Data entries
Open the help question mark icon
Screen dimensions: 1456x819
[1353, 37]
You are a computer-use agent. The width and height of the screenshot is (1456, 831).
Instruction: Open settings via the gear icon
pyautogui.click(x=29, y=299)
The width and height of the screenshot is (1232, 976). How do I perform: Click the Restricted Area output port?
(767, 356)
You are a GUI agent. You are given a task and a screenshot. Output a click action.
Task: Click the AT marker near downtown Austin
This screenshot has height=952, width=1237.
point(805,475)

▶ Problem details
Write down every record shown above precisely.

▶ Answer box
Open the help question mark icon
Screen dimensions: 1456x819
[1353, 37]
You are a computer-use agent. The width and height of the screenshot is (1456, 831).
Instruction: Open settings via the gear icon
pyautogui.click(x=29, y=299)
The width and height of the screenshot is (1232, 976). How do I perform: Click the Restricted Area output port?
(767, 356)
You are a GUI agent. You are given a task and a screenshot. Output a click action.
Task: Click the AT marker near downtown Austin
This screenshot has height=952, width=1237.
point(805,475)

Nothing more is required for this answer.